◆ Required work ◆
Every line with the string "Olomouc" in it belongs in your answer, so copy them all from the data.
-- Stored data follows --
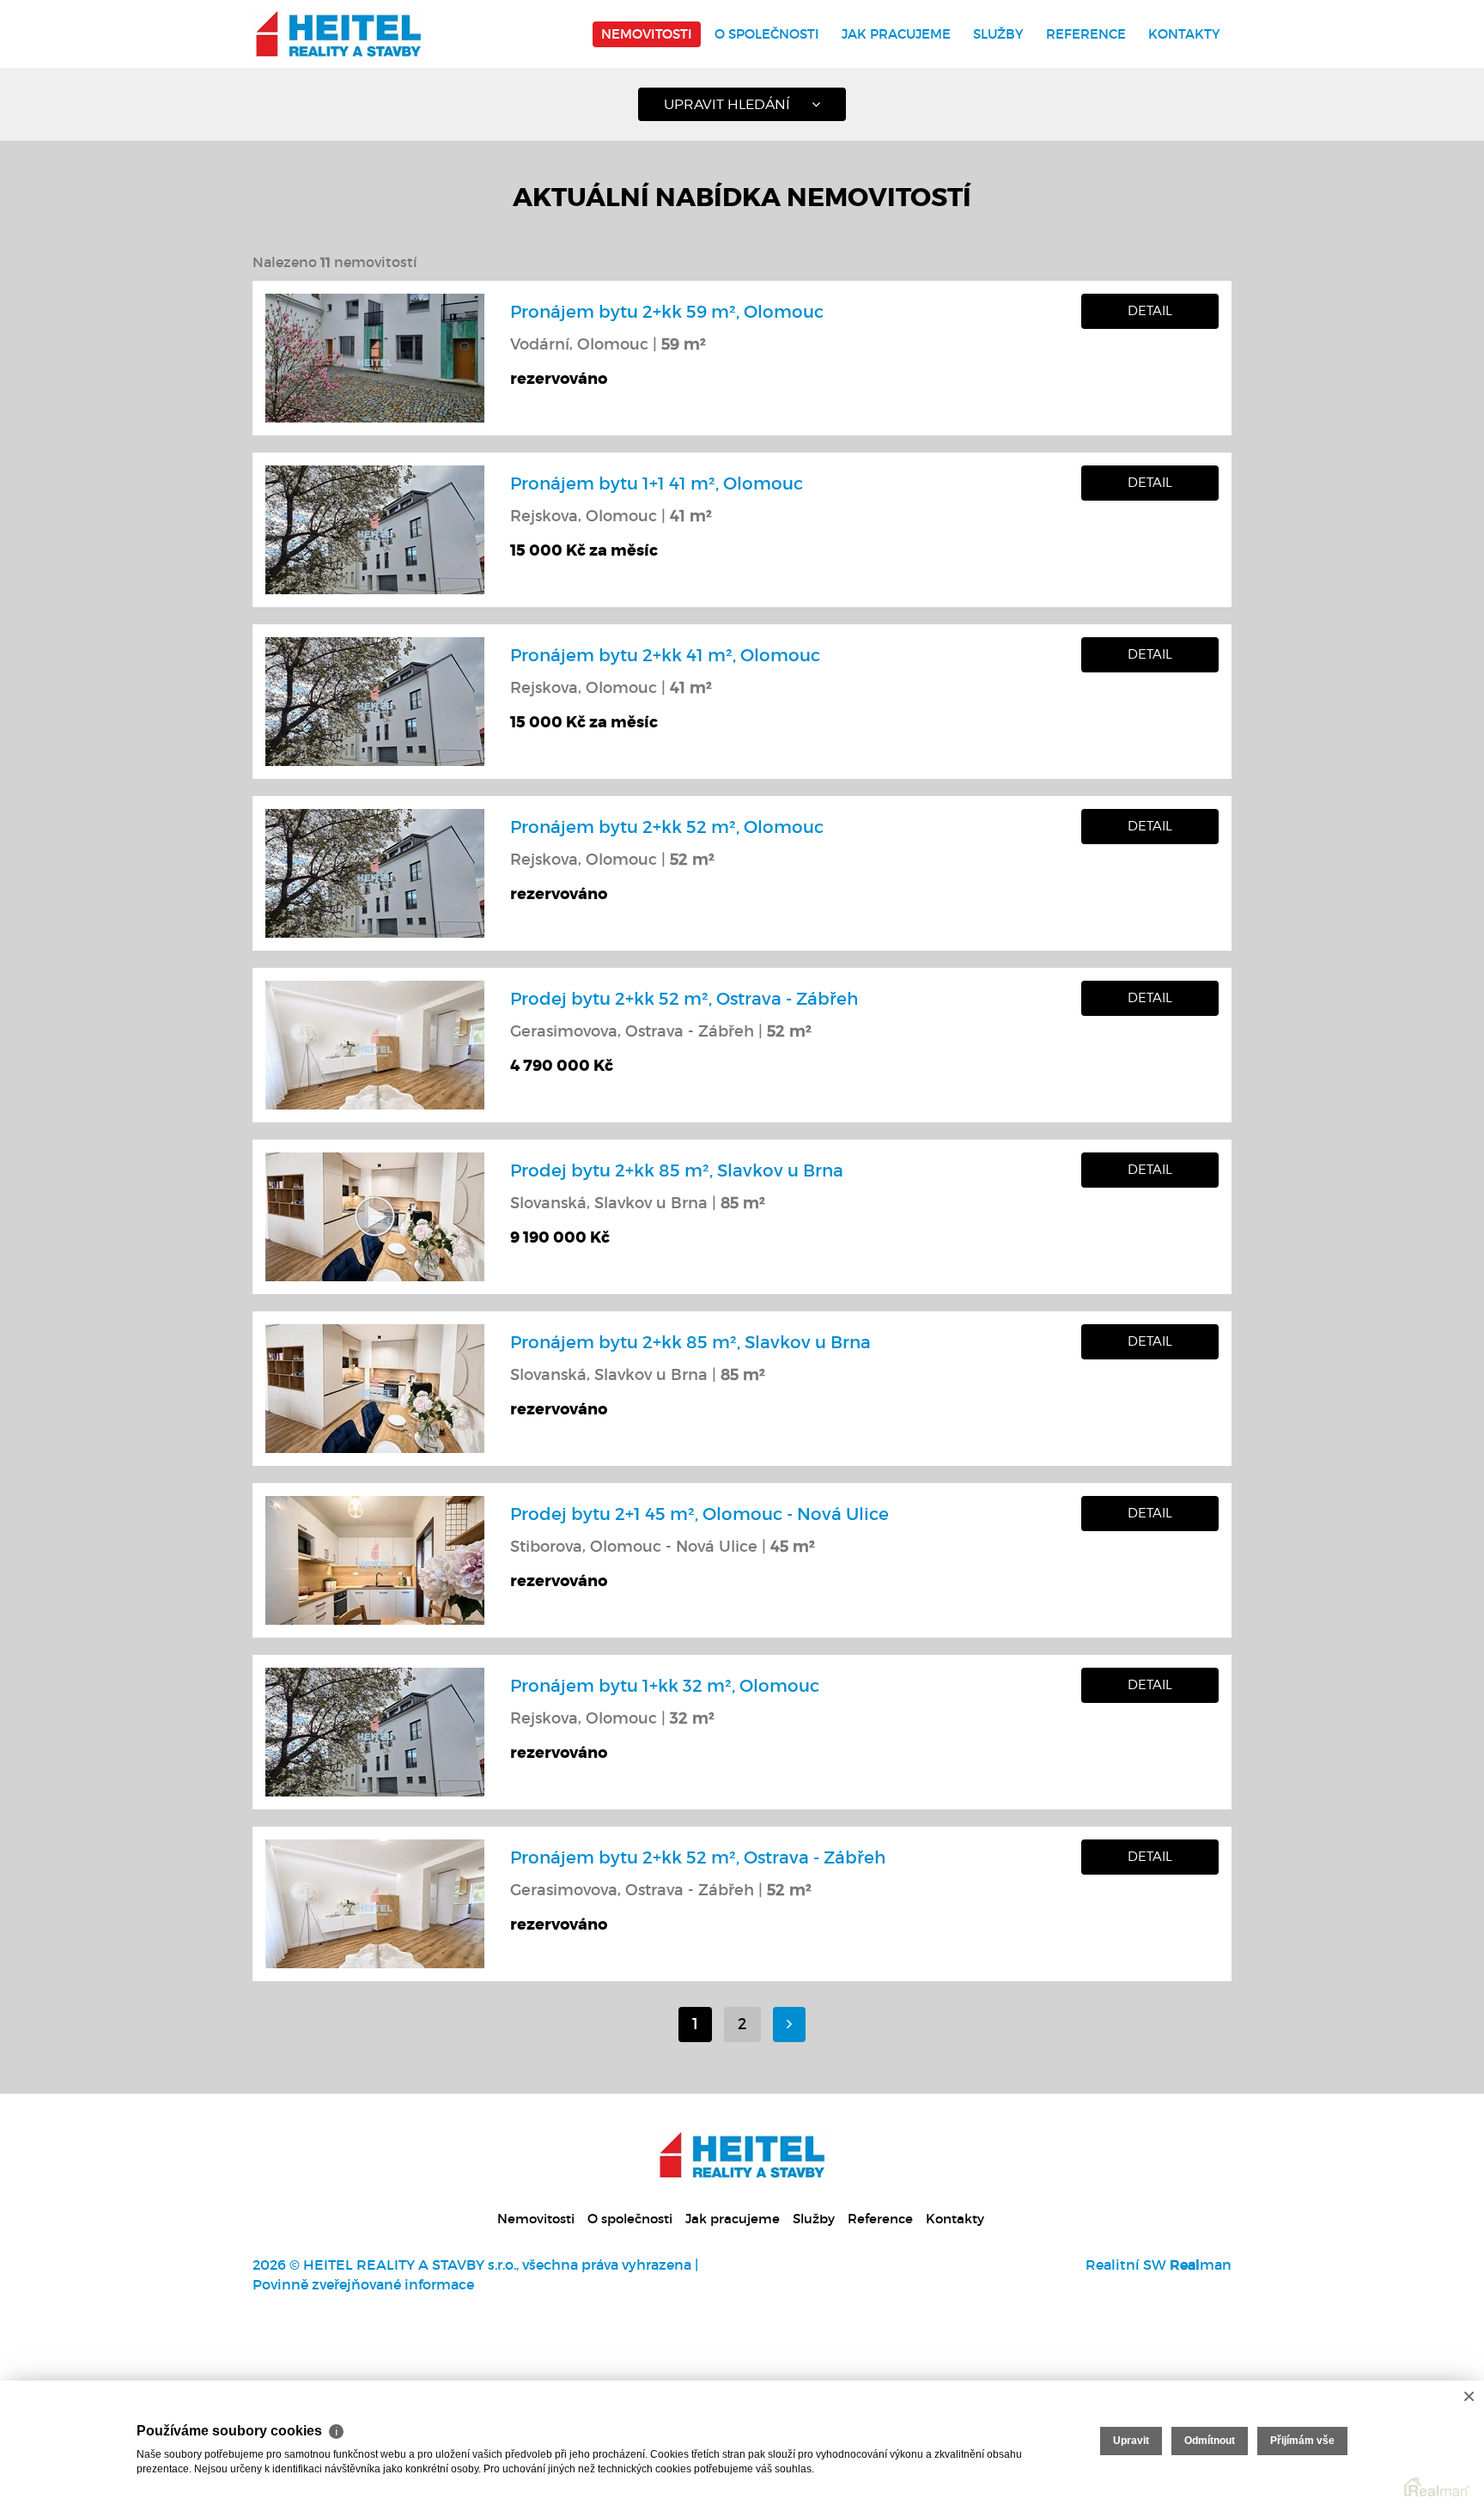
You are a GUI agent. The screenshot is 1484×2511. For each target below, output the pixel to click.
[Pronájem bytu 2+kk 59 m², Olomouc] (374, 356)
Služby (998, 34)
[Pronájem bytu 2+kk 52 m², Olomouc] (374, 871)
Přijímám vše (1302, 2441)
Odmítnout (1209, 2441)
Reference (1086, 34)
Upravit (1131, 2441)
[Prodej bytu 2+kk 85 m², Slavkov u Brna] (374, 1215)
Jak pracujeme (896, 34)
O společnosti (767, 34)
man (1201, 2264)
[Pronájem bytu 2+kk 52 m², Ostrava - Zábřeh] (374, 1902)
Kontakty (1184, 34)
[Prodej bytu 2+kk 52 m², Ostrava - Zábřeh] (374, 1043)
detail (1150, 311)
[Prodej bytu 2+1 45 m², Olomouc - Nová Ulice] (374, 1558)
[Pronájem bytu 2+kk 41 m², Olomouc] (374, 699)
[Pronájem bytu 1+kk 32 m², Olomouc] (374, 1730)
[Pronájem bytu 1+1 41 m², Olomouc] (374, 528)
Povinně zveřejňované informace (363, 2284)
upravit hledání (727, 104)
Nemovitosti (646, 34)
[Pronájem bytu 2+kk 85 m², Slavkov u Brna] (374, 1386)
-- Stored data concluded --
◆ Answer section ◆
[Pronájem bytu 2+kk 59 m², Olomouc] (374, 356)
[Pronájem bytu 2+kk 52 m², Olomouc] (374, 871)
[Prodej bytu 2+1 45 m², Olomouc - Nová Ulice] (374, 1558)
[Pronájem bytu 2+kk 41 m², Olomouc] (374, 699)
[Pronájem bytu 1+kk 32 m², Olomouc] (374, 1730)
[Pronájem bytu 1+1 41 m², Olomouc] (374, 528)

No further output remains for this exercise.